• Problem: Going down the data below, set down exactly the line with "Press (139, 2443)" and each line after it through the line with "[Tuplapakkaus | Perusbokserit"; no other lines.
(Available records begins)
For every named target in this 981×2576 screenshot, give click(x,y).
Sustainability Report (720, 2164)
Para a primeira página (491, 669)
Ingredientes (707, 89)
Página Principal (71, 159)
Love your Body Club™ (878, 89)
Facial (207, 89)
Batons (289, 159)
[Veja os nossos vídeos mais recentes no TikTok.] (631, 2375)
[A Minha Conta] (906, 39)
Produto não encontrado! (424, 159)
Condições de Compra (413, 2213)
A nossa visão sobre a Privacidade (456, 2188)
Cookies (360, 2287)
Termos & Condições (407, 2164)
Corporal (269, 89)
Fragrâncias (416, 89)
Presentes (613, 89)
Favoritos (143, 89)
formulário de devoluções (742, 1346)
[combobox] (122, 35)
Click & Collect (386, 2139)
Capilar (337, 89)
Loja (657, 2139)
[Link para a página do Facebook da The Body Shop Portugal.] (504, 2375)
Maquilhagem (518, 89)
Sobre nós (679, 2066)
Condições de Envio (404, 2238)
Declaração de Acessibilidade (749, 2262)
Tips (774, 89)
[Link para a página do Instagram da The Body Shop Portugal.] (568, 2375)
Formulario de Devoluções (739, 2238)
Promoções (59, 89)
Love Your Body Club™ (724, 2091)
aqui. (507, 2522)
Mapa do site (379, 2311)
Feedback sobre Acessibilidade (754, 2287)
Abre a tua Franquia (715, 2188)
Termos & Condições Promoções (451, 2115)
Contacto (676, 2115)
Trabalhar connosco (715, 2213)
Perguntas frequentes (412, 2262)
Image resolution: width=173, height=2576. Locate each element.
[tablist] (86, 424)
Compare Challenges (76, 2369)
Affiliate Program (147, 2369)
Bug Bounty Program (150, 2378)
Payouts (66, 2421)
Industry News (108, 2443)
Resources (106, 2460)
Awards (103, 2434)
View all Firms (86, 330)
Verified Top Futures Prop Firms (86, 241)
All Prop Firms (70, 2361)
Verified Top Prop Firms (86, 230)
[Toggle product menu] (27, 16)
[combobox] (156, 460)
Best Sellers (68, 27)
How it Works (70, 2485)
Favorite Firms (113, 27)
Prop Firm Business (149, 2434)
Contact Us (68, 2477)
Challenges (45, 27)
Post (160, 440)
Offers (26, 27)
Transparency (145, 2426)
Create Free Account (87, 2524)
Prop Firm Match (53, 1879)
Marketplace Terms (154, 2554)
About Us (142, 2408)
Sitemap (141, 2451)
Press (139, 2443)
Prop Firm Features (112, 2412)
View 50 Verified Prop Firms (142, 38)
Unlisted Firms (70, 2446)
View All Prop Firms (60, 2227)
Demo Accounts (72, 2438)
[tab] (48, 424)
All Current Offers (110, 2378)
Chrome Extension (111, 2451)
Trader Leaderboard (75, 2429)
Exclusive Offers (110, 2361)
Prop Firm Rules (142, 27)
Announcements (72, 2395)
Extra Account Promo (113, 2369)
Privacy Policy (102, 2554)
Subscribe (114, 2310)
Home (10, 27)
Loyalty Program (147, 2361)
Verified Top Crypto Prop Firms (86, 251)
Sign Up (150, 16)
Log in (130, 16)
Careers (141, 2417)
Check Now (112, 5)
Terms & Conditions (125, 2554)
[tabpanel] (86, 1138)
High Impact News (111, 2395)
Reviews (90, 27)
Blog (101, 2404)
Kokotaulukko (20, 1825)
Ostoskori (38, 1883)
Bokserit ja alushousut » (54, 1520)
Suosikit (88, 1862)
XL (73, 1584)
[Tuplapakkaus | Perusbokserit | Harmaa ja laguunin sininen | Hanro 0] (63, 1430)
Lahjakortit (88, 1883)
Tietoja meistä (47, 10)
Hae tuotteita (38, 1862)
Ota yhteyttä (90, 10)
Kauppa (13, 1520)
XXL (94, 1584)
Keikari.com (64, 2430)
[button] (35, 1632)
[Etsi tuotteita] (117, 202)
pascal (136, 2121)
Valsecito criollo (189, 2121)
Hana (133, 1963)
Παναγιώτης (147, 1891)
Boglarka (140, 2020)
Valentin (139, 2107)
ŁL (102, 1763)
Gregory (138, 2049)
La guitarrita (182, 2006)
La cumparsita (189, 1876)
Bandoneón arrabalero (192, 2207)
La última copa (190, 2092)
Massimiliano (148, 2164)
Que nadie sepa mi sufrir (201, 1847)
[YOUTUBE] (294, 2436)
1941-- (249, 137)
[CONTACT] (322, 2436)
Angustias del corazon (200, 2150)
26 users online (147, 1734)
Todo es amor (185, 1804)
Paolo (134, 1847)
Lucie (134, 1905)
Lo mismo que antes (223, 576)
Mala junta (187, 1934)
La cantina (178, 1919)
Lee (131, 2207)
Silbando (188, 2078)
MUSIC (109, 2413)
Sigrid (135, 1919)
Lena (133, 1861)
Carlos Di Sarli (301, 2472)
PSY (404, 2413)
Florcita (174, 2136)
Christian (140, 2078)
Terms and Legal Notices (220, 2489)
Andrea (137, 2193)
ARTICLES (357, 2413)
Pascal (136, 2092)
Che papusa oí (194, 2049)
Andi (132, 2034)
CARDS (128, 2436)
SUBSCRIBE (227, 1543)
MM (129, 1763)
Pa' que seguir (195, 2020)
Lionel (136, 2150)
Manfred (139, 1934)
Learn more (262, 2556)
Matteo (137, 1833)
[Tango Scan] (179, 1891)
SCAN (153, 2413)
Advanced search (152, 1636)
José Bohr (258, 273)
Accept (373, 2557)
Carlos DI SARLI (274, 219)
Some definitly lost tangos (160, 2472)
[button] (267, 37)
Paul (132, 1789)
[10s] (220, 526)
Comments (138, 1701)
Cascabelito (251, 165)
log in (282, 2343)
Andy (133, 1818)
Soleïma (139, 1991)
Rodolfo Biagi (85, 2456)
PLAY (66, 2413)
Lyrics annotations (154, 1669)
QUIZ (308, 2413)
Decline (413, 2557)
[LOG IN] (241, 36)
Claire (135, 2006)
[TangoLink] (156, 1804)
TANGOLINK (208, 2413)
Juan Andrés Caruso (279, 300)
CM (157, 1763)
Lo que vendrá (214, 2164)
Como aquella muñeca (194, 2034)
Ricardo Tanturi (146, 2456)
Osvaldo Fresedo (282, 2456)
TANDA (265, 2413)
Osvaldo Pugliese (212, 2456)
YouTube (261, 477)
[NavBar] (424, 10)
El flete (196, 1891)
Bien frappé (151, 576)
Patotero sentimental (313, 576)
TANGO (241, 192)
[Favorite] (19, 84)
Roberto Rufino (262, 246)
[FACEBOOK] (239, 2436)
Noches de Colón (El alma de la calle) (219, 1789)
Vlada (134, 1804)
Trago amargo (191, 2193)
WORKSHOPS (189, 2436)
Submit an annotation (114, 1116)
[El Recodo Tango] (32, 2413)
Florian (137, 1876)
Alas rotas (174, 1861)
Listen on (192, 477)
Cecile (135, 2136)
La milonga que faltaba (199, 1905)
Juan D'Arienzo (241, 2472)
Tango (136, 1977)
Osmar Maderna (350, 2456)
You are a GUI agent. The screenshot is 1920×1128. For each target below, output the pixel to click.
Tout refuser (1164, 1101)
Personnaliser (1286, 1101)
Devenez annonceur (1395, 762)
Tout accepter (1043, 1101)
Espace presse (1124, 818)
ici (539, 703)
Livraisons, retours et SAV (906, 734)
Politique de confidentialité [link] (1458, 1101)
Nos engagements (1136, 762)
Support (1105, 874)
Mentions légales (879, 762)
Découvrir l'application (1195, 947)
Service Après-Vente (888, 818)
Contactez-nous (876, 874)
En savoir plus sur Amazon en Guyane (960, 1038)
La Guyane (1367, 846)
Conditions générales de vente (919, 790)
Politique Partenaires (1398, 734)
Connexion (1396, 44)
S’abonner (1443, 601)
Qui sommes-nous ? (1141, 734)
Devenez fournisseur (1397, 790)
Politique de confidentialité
(Available records ends)
• Result of this exercise:
Press (139, 2443)
Prop Firm Features (112, 2412)
View 50 Verified Prop Firms (142, 38)
Unlisted Firms (70, 2446)
View All Prop Firms (60, 2227)
Demo Accounts (72, 2438)
[tab] (48, 424)
All Current Offers (110, 2378)
Chrome Extension (111, 2451)
Trader Leaderboard (75, 2429)
Exclusive Offers (110, 2361)
Prop Firm Rules (142, 27)
Announcements (72, 2395)
Extra Account Promo (113, 2369)
Privacy Policy (102, 2554)
Subscribe (114, 2310)
Home (10, 27)
Loyalty Program (147, 2361)
Verified Top Crypto Prop Firms (86, 251)
Sign Up (150, 16)
Log in (130, 16)
Careers (141, 2417)
Check Now (112, 5)
Terms & Conditions (125, 2554)
[tabpanel] (86, 1138)
High Impact News (111, 2395)
Reviews (90, 27)
Blog (101, 2404)
Kokotaulukko (20, 1825)
Ostoskori (38, 1883)
Bokserit ja alushousut » (54, 1520)
Suosikit (88, 1862)
XL (73, 1584)
[Tuplapakkaus | Perusbokserit | Harmaa ja laguunin sininen | Hanro 0] (63, 1430)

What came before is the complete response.